1) Am I screwed? Should I get more yeast and make a starter and add to the fermenter? Fermentation went great for about 36 hours and has now slowed to 1 bubble per 5 seconds.
2) Why would they sell a Scottish Ale yeast that can't handle HG brews anyway? Do people make low gravity brews with this yeast?

Cheers!
 
Advice for next time: Always make a starter. It can never hurt, only save you the hassle of under attenuated beer. I believe the statement on the smack pack is for worts in the 1.050 range, but I could be wrong. Just make a starter and the guess work is taken out of the equation.
 
no your fine. There is a lot of evidence to suggest you "SHOULD" pitch correctly. However when I first started brewing I was always under-pitching...and my higher OG beers always attenuated fine. 1080 with a scottish ale year is a tad bit high but I'm positive your beer will atteuate out fine. I've made way heavier beers and only threw in a single vial of california ale and it had no problem going from 1090 to 1020, but it took 3 days to start fermenting. so theres a trade off.

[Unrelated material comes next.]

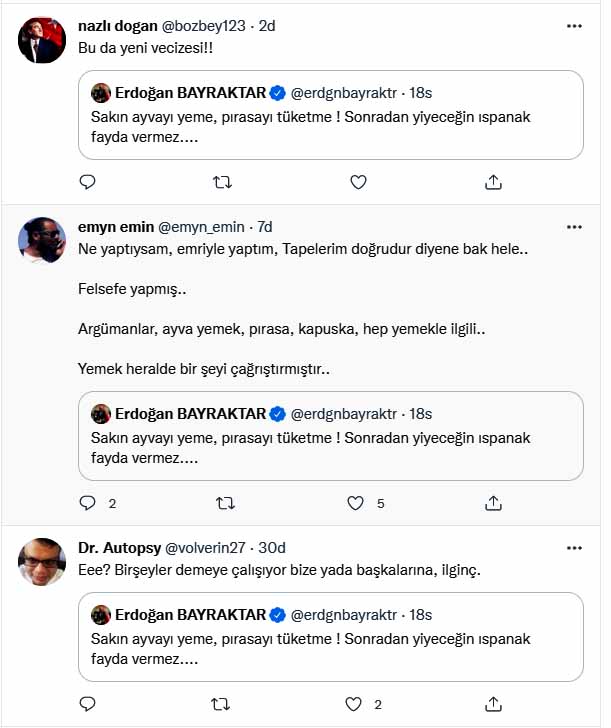Open nazlı dogan's profile picture
The image size is (611, 728).
click(42, 41)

I always thought this site was newb friendly and it is, but sometimes theres too much information and to much "hardcore" brewing information here, and then people get harsh with the new kids when they do something sub optimal.

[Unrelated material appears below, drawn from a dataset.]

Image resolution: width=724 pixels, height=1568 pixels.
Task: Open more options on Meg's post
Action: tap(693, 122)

I still underpitch quite often. I don't have a schedule that allows me to make a starter 3 days before because I never know when I'm getting called in.

So me? I overpitch onto yeast cakes every week, and I underpitch new beers after its time to get rid of the yeast cake by only pitching one vial.

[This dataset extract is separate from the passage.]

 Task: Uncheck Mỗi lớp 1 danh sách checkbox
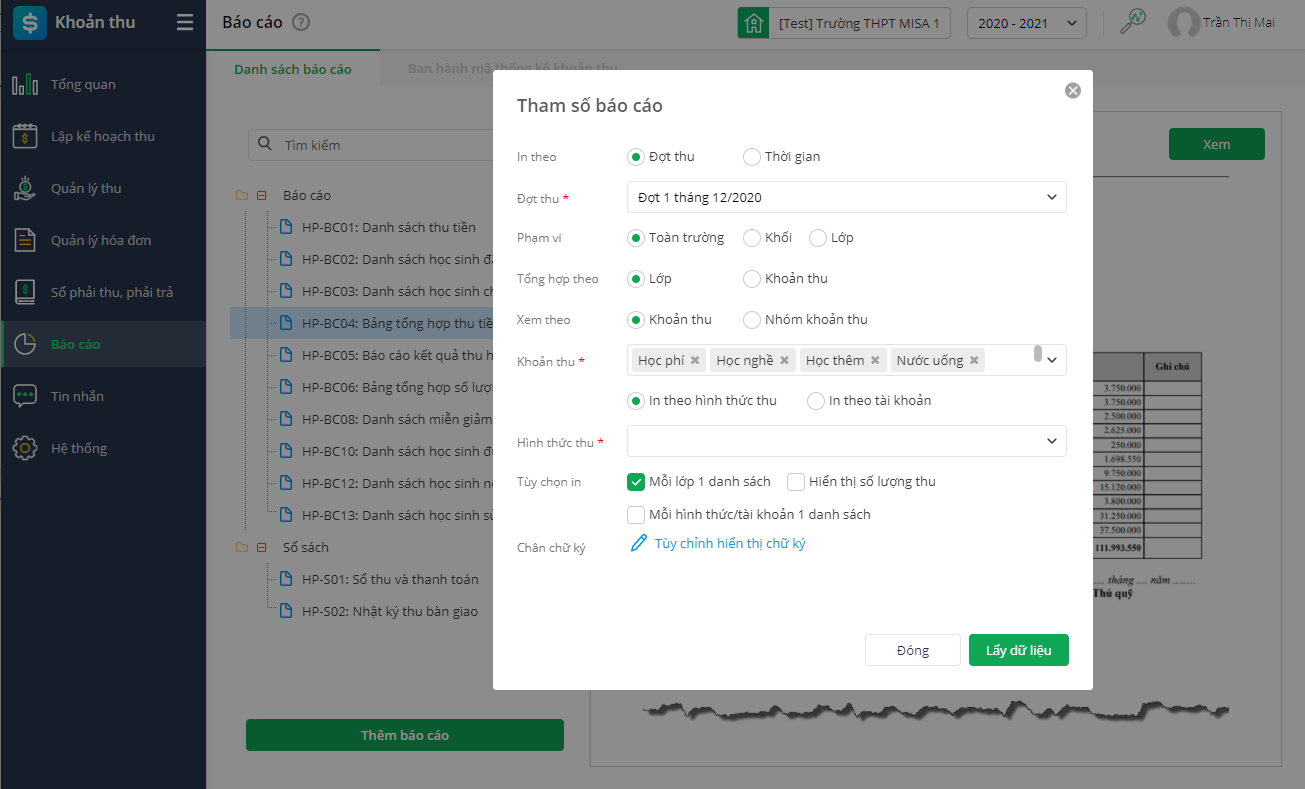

So I do everything "Sub-optimal" but guess what.

My beer comes out great...so its better to RAHAHB then get to caught up in some of the more detailed specifics posted here. Strive to improve but do realize your beer is going to be just fine.
 
no your fine. There is a lot of evidence to suggest you "SHOULD" pitch correctly. However when I first started brewing I was always under-pitching...and my higher OG beers always attenuated fine. 1080 with a scottish ale year is a tad bit high but I'm positive your beer will atteuate out fine. I've made way heavier beers and only threw in a single vial of california ale and it had no problem going from 1090 to 1020, but it took 3 days to start fermenting. so theres a trade off.

I always thought this site was newb friendly and it is, but sometimes theres too much information and to much "hardcore" brewing information here, and then people get harsh with the new kids when they do something sub optimal.

I still underpitch quite often. I don't have a schedule that allows me to make a starter 3 days before because I never know when I'm getting called in.

So me? I overpitch onto yeast cakes every week, and I underpitch new beers after its time to get rid of the yeast cake by only pitching one vial.

So I do everything "Sub-optimal" but guess what.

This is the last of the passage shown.